* _Extracted records_:
━━━━━━━━━━━━━━━━

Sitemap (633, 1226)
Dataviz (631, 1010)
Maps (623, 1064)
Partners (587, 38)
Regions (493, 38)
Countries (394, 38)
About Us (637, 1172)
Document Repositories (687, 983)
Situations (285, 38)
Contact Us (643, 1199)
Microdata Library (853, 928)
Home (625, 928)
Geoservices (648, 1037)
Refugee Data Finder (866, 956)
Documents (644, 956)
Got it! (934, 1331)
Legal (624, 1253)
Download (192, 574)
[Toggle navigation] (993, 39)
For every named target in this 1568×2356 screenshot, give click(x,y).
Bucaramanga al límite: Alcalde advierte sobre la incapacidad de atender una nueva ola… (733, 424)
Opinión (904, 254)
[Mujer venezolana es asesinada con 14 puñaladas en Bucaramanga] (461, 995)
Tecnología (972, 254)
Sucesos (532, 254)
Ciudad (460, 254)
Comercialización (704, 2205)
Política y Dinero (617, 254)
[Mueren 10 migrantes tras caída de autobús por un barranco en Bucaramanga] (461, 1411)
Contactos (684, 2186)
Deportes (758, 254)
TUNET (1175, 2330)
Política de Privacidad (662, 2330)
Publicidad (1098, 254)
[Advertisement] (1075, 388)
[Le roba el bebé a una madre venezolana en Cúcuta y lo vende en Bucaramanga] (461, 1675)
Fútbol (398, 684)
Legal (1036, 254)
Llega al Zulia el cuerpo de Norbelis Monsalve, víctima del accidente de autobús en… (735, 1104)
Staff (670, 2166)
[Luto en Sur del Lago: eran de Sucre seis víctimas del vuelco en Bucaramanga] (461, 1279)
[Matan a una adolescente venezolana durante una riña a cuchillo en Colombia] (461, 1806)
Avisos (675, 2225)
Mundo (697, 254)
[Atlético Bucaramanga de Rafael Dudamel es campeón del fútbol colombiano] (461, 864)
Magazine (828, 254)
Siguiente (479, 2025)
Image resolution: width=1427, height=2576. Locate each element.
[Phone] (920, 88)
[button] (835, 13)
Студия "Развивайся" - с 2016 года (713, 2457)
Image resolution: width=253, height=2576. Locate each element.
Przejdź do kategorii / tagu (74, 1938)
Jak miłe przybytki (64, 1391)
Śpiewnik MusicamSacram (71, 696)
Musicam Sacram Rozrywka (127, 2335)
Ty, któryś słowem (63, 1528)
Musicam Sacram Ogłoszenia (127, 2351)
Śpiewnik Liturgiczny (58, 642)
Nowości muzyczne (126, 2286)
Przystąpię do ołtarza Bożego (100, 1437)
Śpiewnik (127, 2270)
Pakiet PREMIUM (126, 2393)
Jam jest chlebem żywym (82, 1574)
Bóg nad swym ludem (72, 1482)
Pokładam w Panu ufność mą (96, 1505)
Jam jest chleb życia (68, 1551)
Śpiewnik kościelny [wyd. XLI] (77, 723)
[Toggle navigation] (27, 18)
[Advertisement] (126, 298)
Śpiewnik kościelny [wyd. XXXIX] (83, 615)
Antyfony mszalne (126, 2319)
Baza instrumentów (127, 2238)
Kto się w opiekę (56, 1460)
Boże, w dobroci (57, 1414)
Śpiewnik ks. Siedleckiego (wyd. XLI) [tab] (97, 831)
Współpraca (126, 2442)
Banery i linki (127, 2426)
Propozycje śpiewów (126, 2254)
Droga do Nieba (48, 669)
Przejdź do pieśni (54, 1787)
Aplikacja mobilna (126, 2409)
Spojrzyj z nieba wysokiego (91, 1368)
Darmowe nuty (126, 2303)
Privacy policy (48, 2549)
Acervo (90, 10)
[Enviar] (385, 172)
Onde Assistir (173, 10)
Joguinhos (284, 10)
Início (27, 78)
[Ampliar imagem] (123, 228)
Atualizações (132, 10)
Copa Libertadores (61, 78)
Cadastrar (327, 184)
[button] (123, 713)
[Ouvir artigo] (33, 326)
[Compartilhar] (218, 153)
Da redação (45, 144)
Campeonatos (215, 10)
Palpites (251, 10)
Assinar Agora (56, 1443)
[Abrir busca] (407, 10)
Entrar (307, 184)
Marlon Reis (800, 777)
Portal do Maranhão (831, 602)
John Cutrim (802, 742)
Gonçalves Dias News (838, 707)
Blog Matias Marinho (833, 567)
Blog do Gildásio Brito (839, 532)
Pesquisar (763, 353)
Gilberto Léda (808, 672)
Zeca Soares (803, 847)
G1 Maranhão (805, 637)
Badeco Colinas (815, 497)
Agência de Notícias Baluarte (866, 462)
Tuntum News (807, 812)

━━━━━━━━━━━━━━━━

Every line containing the string "Blog" in the entries should be counted; give the resulting number and nothing else.

2